| Exercise brief |
From the entries below, output the line with "This screenshot has width=1487, height=812." and each following line up to and including the line with "Click the undo", exactly as written.

[Pixel coordinate grounding data]
----

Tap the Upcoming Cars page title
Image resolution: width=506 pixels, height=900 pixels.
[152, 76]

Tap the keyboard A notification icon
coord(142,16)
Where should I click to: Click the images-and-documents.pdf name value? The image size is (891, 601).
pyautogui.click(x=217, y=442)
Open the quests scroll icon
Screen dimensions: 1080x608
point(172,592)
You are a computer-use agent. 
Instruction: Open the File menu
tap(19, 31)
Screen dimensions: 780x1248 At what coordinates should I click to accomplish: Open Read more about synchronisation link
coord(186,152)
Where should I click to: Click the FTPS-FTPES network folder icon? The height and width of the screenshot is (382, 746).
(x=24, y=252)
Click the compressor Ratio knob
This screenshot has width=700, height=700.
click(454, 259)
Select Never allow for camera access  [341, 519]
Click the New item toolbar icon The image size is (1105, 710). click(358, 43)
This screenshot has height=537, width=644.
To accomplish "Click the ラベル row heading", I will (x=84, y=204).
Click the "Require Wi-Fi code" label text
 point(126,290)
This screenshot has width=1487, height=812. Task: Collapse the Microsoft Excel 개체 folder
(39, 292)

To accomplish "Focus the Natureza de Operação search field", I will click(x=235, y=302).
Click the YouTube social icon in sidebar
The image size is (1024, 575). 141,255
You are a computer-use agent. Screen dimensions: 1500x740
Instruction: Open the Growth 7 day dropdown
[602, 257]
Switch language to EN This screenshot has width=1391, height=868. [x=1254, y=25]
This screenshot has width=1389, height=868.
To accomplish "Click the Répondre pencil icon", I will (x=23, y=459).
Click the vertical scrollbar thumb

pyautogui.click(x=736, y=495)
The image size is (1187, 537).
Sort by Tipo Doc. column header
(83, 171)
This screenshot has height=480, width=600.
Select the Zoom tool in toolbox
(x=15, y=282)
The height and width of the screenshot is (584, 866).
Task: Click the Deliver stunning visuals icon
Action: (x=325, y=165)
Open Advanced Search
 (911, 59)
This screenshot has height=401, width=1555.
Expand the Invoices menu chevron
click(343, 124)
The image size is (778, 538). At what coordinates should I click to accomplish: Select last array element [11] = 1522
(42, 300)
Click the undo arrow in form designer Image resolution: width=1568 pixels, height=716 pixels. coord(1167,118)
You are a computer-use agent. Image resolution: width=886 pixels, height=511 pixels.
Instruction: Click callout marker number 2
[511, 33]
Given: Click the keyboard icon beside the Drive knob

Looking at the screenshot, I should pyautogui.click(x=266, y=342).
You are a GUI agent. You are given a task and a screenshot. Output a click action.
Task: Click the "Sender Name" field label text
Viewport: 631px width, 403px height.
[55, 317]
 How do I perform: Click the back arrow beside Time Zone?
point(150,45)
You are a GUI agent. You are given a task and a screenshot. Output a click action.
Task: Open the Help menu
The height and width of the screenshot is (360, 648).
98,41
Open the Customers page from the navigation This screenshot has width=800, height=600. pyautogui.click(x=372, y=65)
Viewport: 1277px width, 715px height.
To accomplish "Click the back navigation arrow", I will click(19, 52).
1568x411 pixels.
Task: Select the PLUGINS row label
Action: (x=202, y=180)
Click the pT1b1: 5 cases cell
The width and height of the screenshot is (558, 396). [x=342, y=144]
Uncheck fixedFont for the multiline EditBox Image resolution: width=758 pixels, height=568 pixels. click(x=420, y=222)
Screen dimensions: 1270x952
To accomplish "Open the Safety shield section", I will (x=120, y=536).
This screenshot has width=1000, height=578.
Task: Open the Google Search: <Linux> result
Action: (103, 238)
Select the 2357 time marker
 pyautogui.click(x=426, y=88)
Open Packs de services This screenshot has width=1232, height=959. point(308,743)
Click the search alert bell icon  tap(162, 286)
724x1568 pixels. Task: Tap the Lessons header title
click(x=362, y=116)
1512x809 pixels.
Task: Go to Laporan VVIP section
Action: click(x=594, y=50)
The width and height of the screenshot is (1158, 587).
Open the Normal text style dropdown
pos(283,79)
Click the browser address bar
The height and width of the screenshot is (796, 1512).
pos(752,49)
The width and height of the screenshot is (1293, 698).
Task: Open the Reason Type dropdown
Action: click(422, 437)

----

| Final answer |
This screenshot has width=1487, height=812. Task: Collapse the Microsoft Excel 개체 folder
(39, 292)

To accomplish "Focus the Natureza de Operação search field", I will click(x=235, y=302).
Click the YouTube social icon in sidebar
The image size is (1024, 575). 141,255
You are a computer-use agent. Screen dimensions: 1500x740
Instruction: Open the Growth 7 day dropdown
[602, 257]
Switch language to EN This screenshot has width=1391, height=868. [x=1254, y=25]
This screenshot has width=1389, height=868.
To accomplish "Click the Répondre pencil icon", I will (x=23, y=459).
Click the vertical scrollbar thumb

pyautogui.click(x=736, y=495)
The image size is (1187, 537).
Sort by Tipo Doc. column header
(83, 171)
This screenshot has height=480, width=600.
Select the Zoom tool in toolbox
(x=15, y=282)
The height and width of the screenshot is (584, 866).
Task: Click the Deliver stunning visuals icon
Action: (x=325, y=165)
Open Advanced Search
 (911, 59)
This screenshot has height=401, width=1555.
Expand the Invoices menu chevron
click(343, 124)
The image size is (778, 538). At what coordinates should I click to accomplish: Select last array element [11] = 1522
(42, 300)
Click the undo arrow in form designer Image resolution: width=1568 pixels, height=716 pixels. coord(1167,118)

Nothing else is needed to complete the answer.